> **PROBLEMS TO SOLVE**
**a)** Copy, word for word, the part of the roundtable report below that opens with the words containing "The fourth panel" and closes with "their judicial office.".
**b)** In the roundtable report below, what position does Professor Dr. Guntur Hamzah hold?

───── EXTRACT ─────

The event took place in cooperation with the Maldives Department of Judicial Administration and the Maldives Judicial Academy
On 8, 9 and 10 November 2020, the Max Planck Foundation hosted a series of Roundtable Panel Discussions for the judiciary of the Maldives on the topic of “Judicial Independence and Impartiality”. Six panel discussions were held with international expert panelists on various intricacies of this topic, across the three days. Magistrates, Superior Court judges, High Court judges and Justices Aishath Shujune Muhammad and Husnu Al Suood of the Supreme Court of the Maldives attended the event.
The first panel discussion examined the means of protecting judicial independence and impartiality in the formal court functioning. Justice Bertus de Villiers, Member of the Administrative Tribunal of Western Australia, detailed how judicial reasoning may enhance and enforce these ethical principles. This was followed by an intervention by Judge Eyad Alsamhan, Judge of the Arabic Court of Jordan, about independent and impartial judicial courtroom conduct. During the second panel discussion, participants were introduced to challenges to judicial independence and impartiality posed by the contemporary legal environment. Justice Bertus de Villiers examined the special measures taken by many states to ensure ethical access to justice during the COVID-19 pandemic. Building upon this, Cristina San Juan Serrano, Consultant to the UNODC Judicial Integrity Group, discussed the challenges and opportunities for independence and impartiality created by social media and other technological advancements.
The third panel addressed the need for courts to develop a public persona to enhance trust in their work. Justice Mathilda Twomey, Justice of the Court of Appeal of the Seychelles, detailed the relationship between transparency and judicial independence and impartiality, emphasising the importance of open justice. Professor Dr. Guntur Hamzah, Secretary-General of the Constitutional Court of Indonesia, introduced participants to innovative public relations strategies and provided practical guidance to Court Public Relations Officers based on the Indonesian experience.
The fourth panel explored the balance judges must strike between their personal and professional lives. Justice Twomey examined the challenges to independence and impartiality unique to small island nations and provided the participants with practical advice to manage these challenges. A Research Fellow from the Foundation explored the limitation of judges’ rights to freedom of expression, association and assembly by virtue of their judicial office.

───── INFORMATION ─────

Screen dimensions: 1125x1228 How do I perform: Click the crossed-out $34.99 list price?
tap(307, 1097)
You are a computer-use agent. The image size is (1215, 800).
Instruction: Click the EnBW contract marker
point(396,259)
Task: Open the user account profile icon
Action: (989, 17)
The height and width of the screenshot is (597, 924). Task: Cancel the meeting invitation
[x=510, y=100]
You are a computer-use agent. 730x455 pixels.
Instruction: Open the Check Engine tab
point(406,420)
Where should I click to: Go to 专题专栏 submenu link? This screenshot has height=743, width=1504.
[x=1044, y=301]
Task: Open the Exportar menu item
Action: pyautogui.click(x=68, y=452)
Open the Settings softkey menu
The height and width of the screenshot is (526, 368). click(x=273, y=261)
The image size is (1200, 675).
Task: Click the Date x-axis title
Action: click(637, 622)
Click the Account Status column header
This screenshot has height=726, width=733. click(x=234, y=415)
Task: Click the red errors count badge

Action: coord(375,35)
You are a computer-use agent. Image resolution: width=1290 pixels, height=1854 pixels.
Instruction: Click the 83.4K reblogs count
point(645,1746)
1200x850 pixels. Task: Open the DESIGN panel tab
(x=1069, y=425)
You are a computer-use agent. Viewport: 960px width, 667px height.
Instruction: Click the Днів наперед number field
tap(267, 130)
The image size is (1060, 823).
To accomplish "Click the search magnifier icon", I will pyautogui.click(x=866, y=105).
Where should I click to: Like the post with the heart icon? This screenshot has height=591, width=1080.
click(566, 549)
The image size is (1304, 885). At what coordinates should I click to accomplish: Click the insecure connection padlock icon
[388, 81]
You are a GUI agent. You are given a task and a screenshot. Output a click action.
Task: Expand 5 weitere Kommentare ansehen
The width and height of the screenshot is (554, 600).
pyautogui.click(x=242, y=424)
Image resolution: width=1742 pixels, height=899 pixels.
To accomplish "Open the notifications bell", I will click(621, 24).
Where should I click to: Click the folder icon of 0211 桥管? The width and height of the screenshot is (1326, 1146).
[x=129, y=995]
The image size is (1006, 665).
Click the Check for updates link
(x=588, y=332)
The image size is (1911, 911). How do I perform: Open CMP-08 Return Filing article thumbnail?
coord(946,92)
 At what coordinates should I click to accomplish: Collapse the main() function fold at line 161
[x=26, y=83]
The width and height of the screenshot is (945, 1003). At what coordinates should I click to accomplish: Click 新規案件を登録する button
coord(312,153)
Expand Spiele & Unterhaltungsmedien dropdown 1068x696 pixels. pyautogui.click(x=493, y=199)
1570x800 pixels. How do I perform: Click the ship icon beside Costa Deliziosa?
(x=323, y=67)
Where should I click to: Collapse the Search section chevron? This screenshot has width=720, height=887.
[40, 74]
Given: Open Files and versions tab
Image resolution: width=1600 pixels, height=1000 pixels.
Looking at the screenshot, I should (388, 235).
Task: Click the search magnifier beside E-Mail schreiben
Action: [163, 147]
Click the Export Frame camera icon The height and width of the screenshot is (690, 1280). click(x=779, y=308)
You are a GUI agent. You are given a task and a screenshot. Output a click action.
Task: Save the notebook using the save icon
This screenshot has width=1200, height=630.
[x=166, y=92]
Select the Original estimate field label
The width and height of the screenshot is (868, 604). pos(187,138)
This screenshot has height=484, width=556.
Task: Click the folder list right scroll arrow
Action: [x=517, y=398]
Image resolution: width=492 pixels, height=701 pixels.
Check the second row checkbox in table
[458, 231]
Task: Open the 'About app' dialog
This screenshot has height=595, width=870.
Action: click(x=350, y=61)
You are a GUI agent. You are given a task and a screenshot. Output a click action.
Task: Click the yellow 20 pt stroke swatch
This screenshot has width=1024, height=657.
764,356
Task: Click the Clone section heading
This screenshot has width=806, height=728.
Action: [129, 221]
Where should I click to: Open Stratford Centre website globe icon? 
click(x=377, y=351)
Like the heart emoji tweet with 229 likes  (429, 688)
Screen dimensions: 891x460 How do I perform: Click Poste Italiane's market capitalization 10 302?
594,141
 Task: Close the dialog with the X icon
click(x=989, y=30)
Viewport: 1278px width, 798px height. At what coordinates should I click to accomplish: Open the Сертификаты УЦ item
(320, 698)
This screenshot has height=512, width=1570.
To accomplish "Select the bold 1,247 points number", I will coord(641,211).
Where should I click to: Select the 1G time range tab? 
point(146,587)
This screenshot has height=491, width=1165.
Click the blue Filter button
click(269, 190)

─────

> **YOUR WRITTEN ANSWERS**
**a)**
The fourth panel explored the balance judges must strike between their personal and professional lives. Justice Twomey examined the challenges to independence and impartiality unique to small island nations and provided the participants with practical advice to manage these challenges. A Research Fellow from the Foundation explored the limitation of judges’ rights to freedom of expression, association and assembly by virtue of their judicial office.

**b)** Secretary-General of the Constitutional Court of Indonesia.